経営の健全性・効率性について
収益的収支比率については、資本費平準化債の借入を抑制し、雨水処理負担金の増額を図ることで改善してきたが、類似団体と比べて企業債残高対事業規模比率が高く、また、当市の下水道事業は普及促進を図っている段階であり、建設改良費の財源として企業債が活用されていることもあり、改善されていないことから、事業計画の見直しを含めさらに借入を抑制し企業債残高対事業規模比率を低減させる必要がある。さらに、水洗化率の向上や料金改定により、下水道使用料の増収を図り、低下傾向にある経費回収率を改善しなければならない。
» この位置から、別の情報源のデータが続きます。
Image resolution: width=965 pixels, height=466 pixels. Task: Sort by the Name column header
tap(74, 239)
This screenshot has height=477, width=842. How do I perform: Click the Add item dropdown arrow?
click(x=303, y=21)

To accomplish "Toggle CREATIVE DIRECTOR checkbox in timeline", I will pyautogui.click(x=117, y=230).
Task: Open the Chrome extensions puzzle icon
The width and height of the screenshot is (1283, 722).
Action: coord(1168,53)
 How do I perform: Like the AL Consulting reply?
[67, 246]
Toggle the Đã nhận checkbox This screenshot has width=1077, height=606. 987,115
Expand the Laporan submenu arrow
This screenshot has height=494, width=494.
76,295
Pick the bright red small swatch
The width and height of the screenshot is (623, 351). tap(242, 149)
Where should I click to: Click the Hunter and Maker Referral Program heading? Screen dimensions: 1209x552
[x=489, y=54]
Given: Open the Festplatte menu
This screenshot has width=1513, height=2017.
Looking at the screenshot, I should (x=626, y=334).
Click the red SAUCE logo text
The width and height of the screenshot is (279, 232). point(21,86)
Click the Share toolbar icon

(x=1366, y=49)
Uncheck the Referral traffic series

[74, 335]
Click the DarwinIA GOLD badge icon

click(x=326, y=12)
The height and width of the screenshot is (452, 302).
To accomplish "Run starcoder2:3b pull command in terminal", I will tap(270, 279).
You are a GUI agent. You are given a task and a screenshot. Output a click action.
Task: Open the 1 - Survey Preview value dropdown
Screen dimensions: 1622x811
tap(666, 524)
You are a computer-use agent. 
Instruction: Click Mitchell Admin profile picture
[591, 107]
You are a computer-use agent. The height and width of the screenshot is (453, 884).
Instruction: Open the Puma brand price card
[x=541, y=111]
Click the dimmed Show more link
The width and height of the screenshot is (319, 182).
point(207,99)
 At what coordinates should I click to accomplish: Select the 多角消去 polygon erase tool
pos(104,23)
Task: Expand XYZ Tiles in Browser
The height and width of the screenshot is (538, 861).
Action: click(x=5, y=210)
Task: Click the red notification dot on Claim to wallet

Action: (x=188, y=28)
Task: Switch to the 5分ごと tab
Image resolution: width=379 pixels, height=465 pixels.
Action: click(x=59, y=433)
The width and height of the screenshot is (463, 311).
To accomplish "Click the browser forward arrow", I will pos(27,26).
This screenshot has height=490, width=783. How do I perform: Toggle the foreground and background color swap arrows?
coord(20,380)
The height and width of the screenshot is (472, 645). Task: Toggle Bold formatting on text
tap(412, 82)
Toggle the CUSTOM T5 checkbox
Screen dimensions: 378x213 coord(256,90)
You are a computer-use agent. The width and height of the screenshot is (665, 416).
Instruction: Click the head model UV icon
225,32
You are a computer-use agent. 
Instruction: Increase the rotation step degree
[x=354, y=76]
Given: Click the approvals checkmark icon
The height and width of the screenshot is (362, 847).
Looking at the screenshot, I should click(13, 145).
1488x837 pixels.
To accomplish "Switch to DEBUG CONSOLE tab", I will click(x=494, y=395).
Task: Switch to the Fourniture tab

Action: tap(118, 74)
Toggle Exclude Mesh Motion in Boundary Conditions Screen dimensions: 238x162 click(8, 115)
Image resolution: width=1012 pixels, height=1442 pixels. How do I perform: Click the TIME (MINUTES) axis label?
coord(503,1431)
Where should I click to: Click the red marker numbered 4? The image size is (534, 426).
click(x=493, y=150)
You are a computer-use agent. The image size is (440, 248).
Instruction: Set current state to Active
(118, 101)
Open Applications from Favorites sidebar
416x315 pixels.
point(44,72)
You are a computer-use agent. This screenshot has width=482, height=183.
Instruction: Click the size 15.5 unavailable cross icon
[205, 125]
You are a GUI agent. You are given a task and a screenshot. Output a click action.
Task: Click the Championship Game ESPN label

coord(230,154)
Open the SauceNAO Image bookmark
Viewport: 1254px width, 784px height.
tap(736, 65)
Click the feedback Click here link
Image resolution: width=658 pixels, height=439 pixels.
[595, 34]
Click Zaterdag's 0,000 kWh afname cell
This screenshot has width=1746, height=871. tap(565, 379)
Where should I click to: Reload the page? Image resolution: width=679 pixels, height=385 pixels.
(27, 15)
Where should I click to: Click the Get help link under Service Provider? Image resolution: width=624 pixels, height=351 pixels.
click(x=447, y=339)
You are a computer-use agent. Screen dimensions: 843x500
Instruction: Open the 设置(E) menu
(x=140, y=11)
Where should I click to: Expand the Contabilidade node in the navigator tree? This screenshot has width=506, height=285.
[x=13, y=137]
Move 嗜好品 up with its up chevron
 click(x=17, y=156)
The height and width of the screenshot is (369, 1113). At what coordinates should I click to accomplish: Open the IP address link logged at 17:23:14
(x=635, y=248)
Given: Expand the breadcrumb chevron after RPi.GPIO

汚水処理原価については、現時点では類似団体と比べて低い状態にある。しかし、本市は、資本費平準化債の借入を抑制したことにより短期的には増加を示している現状であるが、人口減など考慮すると、資本費平準化債の活用を減らす必要があることからやむ得ないと考える。施設利用率については、大雨等で雨水が汚水管に流入し、終末処理場の流入水量が増加した時、未処理水を公共用水域に流出させない一時貯留施設的な使用もできるものであり、適切な規模であると考えており、類似団体平均値と比較してもほぼ同じ数値である。しかし、地下水等の不明水の汚水管への流入を防止し、常に良好な処理水を維持できるように改善することで、更なる利用率の向上を必要がある。水洗化率についても、類似団体よりは良いが、全国平均に近づくよう努力する。
老朽化の状況について
管渠は、布設後30年以上を経過しているものが存在し、平成26年度末で約66km、5年後には150km、10年後には228kmの管渠が布設から30年以上経過することとなる。このような現状から、普及促進に併せて老朽化施設の改築・更新も行わなければならないため、膨大な事業費を要することが懸念される。今後は、老朽化施設の調査等を行い、その結果に基づいた計画的な改築等により、施設の延命化を図っていく必要がある。また、下水道使用料の算定に関しても、施設の改築更新費用を踏まえなければならない。
全体総括
今後とも、資本費平準化債等の借入を抑制していき、企業債の減少を図ること。引き続き経費節減に努めて、経費回収率の改善を図ること。地下水等の不明水の侵入を防ぐため、管路の維持管理に努めること。水洗化率の向上のため、働きかけを今後とも実施していくこと。企業会計を導入することで、下水道事業経営状況の見える化を図り、適正な使用料水準に基づく全体計画の見直し等を行うこと。これらを実施することで継続できる下水道事業を構築し、美しく良好な環境・安心安全な暮らしを実現する。